-
-
Notifications
You must be signed in to change notification settings - Fork 710
Using Geometric Encoding based Context Sensitive Points to Analysis (geomPTA)
Contributed by Xiao Xiao ([email protected])
geomPTA is a context sensitive points-to analysis based on SPARK. It uses the call graph generated by SPARK to build the full context sensitivity model for subsequent analysis. The cycles on call graph are handled by a special form of 1CFA to gain better precision. This is necessary because Java programs intend to have large cycles. The full algorithm details can be found in our technical report, where the evaluation results are only for reference because we are continuing to improve geomPTA.
Specifying the options "cg.spark enabled:true" and "cg.spark geom-pta:true" can start geomPTA. An note is that the option "cg.spark simplify-offline" should be false. A useful option is "cg.spark geom-runs", which is 1 by default. This option controls how many times the geomPTA will be iterated, where more iterations mean better precision. Usually, setting "cg.spark geom-runs:2" can obtain high precision and that does not cost 2X running time.
By default, geomPTA does not compute the context sensitive points-to information for all variables that are seen by SPARK. First, geomPTA performs a local equivalence merging to merge the pointers that are local to the same function and have same points-to information.

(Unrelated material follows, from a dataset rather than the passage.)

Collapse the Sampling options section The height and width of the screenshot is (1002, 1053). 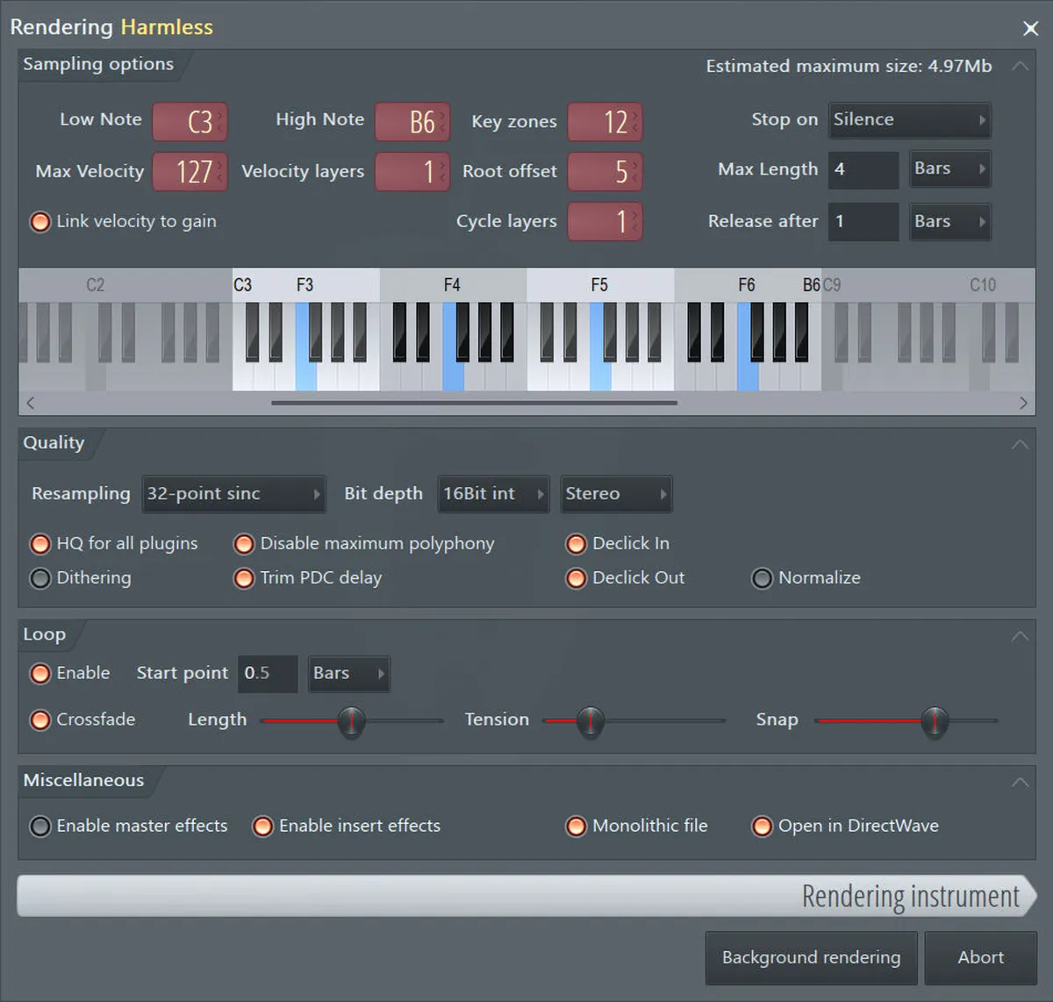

This process is similar to the OVS algorithm. Second, geomPTA scans the whole program and artificially marks the functions in the packages with the names starting by "java.", "sun.", and etc. (For full list, please see function isJavaLibraryClass
in class SootClass
) as library functions. For rest of the functions, they are called application functions, although not all are really from user's code. We call the pointers in library functions that could impact the points-to information of pointers in application code supporting pointers and the pointers in application code core pointers. In order to soundly refine the call graph, the base pointers at virtual callsites are also marked as core pointers.
When geomPTA finished, only the core pointers gain the context sensitive points-to information. For non-core pointers, only the context insensitive points-to information computed by SPARK is available. If you want to change this default behavior to compute points-to information for all pointers, please set the option "cg.spark geom-app-only:false".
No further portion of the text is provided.